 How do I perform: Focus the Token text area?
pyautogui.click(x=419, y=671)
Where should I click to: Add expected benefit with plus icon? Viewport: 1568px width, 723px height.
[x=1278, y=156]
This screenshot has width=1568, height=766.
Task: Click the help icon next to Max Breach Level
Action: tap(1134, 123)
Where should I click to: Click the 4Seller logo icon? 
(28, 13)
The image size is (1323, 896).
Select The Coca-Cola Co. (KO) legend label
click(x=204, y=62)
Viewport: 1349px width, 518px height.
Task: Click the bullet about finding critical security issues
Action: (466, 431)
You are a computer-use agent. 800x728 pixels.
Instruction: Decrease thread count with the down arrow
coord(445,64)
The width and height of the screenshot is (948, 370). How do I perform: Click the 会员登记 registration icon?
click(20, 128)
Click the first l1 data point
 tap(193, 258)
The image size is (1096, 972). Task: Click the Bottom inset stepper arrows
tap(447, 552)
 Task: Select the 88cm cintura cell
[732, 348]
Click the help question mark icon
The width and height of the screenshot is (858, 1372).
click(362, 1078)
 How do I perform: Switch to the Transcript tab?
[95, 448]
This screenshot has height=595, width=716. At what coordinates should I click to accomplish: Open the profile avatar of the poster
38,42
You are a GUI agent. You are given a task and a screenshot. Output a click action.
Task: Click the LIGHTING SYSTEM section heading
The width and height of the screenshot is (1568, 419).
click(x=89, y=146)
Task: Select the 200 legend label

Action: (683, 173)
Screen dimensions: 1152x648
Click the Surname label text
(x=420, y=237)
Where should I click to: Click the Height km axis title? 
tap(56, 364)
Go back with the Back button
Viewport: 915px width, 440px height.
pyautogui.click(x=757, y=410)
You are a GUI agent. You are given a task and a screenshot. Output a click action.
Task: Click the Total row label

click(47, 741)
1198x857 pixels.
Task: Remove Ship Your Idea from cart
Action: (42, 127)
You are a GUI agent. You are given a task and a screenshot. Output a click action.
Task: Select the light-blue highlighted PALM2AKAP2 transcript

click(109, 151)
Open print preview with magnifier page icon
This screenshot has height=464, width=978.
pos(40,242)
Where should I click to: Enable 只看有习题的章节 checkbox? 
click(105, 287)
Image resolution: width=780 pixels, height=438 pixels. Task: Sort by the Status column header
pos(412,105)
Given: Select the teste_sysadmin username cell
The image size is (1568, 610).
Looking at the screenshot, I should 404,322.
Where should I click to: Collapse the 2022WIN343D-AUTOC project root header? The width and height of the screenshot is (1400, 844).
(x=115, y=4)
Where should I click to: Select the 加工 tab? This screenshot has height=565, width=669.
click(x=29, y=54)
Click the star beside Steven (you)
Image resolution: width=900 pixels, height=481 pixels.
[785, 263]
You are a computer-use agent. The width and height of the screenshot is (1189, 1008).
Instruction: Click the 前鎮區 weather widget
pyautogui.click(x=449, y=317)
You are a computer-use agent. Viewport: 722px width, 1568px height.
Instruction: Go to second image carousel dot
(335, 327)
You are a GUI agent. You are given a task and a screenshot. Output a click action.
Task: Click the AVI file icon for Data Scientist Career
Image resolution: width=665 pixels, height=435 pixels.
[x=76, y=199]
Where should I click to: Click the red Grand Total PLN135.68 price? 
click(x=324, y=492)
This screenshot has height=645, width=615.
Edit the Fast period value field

-----

Action item.
Could you repeat exactly the lines above from the line with "This screenshot has height=595, width=716." up to and including the line with "Task: Click the LIGHTING", and only those?

Exercise result.
This screenshot has height=595, width=716. At what coordinates should I click to accomplish: Open the profile avatar of the poster
38,42
You are a GUI agent. You are given a task and a screenshot. Output a click action.
Task: Click the LIGHTING SYSTEM section heading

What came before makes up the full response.